January can be so bleak and dreary and one way to combat the winter blues is to have people over for dinner or for game days. I like to serve appetizers whenever I entertain and this stuffed mushroom recipe is one of my favorites. It is adapted from a recipe my mother got from a friend when we lived in New Jersey. We sometimes make these to go with the antipasto for Easter, typical Italian-American fare. You can change it up a bit by adding bell or spicy peppers, some greens, a bit of mascarpone, prosciutto, bacon, shallots, basil, or parsley. It does take some time to prepare, about an hour and a half, but you can do the filling one day then fill the mushrooms the next if you need to. They freeze well. I have found that if you pulse the filling ingredients in a food processor it becomes more like a paste and easier to fill the mushrooms, so the filling stays inside the cap.

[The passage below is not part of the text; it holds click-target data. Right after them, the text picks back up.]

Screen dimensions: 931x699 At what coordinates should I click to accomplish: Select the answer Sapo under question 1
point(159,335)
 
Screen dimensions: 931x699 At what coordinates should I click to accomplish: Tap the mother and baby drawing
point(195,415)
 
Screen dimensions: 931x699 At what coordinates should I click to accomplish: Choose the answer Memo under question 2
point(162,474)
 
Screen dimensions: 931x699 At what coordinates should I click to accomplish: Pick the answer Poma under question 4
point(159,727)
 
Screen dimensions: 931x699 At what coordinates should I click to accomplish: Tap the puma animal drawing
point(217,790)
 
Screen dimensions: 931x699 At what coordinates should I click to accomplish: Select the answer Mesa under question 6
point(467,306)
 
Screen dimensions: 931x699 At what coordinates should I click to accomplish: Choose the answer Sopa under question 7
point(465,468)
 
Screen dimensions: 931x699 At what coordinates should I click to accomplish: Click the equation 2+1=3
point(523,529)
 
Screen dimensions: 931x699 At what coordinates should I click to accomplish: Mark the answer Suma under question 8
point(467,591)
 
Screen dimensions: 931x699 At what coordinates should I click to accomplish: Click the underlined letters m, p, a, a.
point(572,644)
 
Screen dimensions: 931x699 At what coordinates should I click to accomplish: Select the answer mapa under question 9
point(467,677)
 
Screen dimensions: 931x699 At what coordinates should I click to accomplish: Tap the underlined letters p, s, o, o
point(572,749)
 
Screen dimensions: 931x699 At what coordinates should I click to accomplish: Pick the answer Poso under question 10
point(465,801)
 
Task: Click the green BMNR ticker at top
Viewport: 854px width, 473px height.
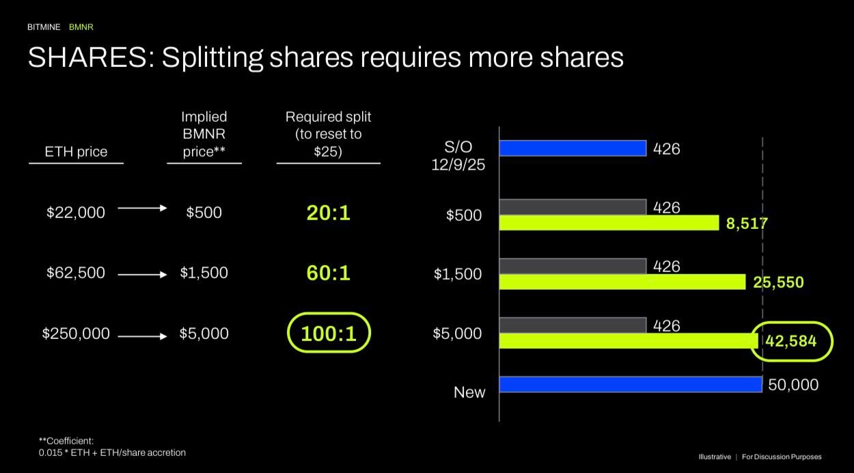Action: click(81, 27)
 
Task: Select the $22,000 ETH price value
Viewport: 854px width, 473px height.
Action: click(76, 213)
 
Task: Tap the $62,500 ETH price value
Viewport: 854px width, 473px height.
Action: click(76, 273)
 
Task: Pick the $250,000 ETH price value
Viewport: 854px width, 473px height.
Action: click(76, 334)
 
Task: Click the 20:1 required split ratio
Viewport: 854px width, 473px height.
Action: click(328, 213)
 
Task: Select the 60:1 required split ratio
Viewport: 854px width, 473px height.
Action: click(328, 273)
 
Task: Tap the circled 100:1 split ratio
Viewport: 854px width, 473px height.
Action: click(328, 334)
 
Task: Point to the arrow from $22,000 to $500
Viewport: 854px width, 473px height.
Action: click(142, 208)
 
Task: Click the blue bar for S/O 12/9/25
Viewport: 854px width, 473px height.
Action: click(573, 148)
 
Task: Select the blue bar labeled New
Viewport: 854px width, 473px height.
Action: click(630, 384)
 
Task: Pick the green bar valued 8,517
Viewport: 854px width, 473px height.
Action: click(609, 223)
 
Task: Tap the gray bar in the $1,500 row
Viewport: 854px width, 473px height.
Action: click(573, 266)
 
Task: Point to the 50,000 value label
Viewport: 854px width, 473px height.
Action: click(793, 385)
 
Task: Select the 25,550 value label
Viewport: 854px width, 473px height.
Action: click(778, 282)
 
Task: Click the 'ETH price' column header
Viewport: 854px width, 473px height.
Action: click(76, 152)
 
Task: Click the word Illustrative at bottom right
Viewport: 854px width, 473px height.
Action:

Italian Sausage-Stuffed Mushrooms
2 (24 oz.) pkgs. baby Portobello mushrooms (48 for stuffing, the remaining for the filling)

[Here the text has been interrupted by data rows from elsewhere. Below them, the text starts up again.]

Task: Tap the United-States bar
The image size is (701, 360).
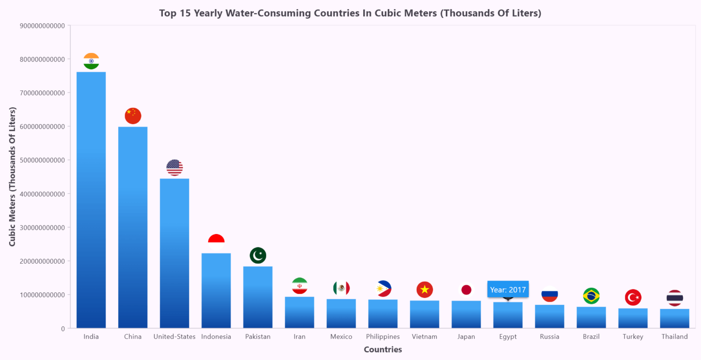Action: point(174,253)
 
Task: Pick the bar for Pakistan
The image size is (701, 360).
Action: point(258,297)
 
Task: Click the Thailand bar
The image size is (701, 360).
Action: point(675,318)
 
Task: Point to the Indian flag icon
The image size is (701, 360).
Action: point(91,61)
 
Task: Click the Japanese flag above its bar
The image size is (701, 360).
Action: point(466,290)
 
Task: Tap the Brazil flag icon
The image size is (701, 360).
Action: point(591,296)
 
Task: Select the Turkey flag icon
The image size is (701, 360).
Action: point(633,297)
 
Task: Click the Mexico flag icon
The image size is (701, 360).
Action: point(341,288)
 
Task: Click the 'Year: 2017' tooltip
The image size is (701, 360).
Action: point(507,289)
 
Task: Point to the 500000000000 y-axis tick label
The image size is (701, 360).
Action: point(42,160)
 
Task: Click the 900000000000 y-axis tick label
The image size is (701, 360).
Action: point(42,26)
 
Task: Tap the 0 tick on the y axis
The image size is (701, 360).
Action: point(63,329)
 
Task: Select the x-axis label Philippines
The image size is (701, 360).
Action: point(382,337)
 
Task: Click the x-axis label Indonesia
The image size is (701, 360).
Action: point(216,337)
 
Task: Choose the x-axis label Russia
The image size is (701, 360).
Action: point(549,337)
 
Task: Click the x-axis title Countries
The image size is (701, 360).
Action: point(382,350)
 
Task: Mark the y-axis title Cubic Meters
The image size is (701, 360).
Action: point(12,177)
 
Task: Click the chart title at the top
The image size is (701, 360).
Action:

3/4 c. extra virgin olive oil plus extra for drizzling
3/4 tsp. kosher salt
1/4 tsp. black pepper
Sausage and Mushroom Filling
1 c. chopped mushrooms (you can use some of the stems)
1 c. chopped red onion
3 cloves garlic, finely chopped
1 lb. sweet Italian sausage with fennel seeds, out of casing
1/2 c. Progresso Italian style breadcrumbs
1/2 c. grated Parmesan cheese, plus extra for garnish
1-2 tsp. dried Greek oregano
salt and pepper
Preheat oven to 400 degrees. Line two baking sheets with parchment. Wash and stem 48 mushrooms, save a few stems for the filling, and discard the rest of the stems. Leave the mushrooms whole and place stem side up on the baking sheets. Drizzle about 1/4 c. olive oil over the mushrooms to moisten them. Sprinkle mushrooms with salt, pepper, a little onion powder and garlic powder. Roast mushrooms for 15 minutes until the mushrooms begin to soften but still hold their shape. Remove from oven and let the mushrooms rest on a rack. Do not drain the accumulated mushroom liquid; you will use it to help moisten the filling. While the mushrooms are roasting heat 1/4 c. olive oil in a frying pan. When hot, add crumbled sausage. Cover and sauté for 5 minutes, then stir and break up large sausage clumps with a wooden spoon. Add chopped mushrooms, onion, and garlic. Cover and continue cooking for 8 minutes longer until sausage is brown and the vegetables are softened. Pour the cooked sausage mixture into the bowl of a food processor. Add breadcrumbs, cheese, 1/4 c. olive oil, a little salt and pepper and the accumulated mushroom liquid from roasting the whole mushrooms. Pulse until you get a thick paste. Taste and adjust seasoning to your liking with more cheese, salt, and pepper. Use a spoon to stuff the whole roasted mushrooms. Sprinkle the tops of the stuffed mushrooms with oregano and a grating of Parmesan cheese. Drizzle the top with a bit of olive oil and broil on high for 3-5 minutes until the filling browns and has a slightly crunchy top. Plan on 3-4 mushrooms per person. Serves 12-15 people.